Monday, 30 June 2008

Home staging

Yes, we are selling. The decision matured slowly, but when we felt ready, it happened instantly. Now we are beyond the point of no return. Tomorrow we will have a show. According to all the rules of the game, with coffee and cakes for the grownups, coke and balloons for the kids. But no home staging, since the house is full of moving boxes. Frankly, I don’t think that anyone who wants to buy our house cares about home staging. I have myself never understood the point. Everybody knows that it is staged! It looks like a picture from a glossy magazine, and nobody lives in a picture. Our house looks lived in. But perhaps there are people who fall for white sofas, tiger skins, ikebana and Buddha statues on window sills. Ours is a house with potential, as I have read in an advertisement. It is full of charm, which is why we bought it twenty-six years ago. It is a Narnia-house, with many hidden wardrobes, crooked corridors, nooks and crannies, and secret doors behind bookcases.

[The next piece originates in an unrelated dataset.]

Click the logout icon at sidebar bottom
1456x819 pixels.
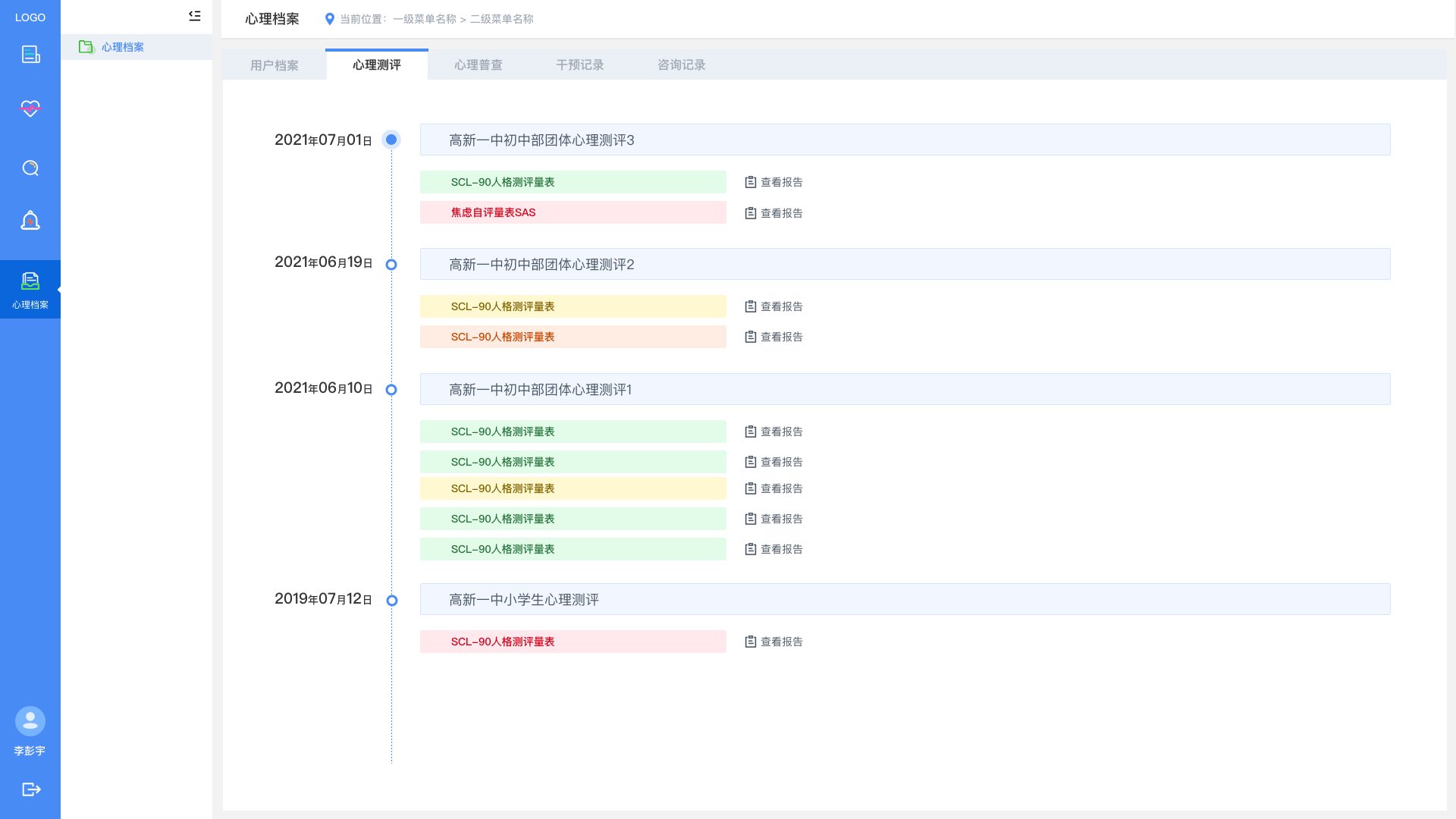click(x=31, y=789)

You cannot make it better with home staging, it will merely ruin the appeal.
Instead, I am doing things that I’ve meant to do but never got round to. I feel like a conscript ordered to clean bathroom floors with a toothbrush. When did I last clean the windows in the basement? Never in twenty-six years. The shelves in the wine cellar haven’t been as shiny since before the First World War, which is about when the house was built. You can even see what colour they are. Once I stored apples in the wine cellar; then we used to have out archive there, and imagine, we have even kept wine there!
In my old country, a plumber or electrician who wanted to advertise his work would say: “I will do this as if I were doing it for myself”. I am fixing the house as I if were doing it for myself.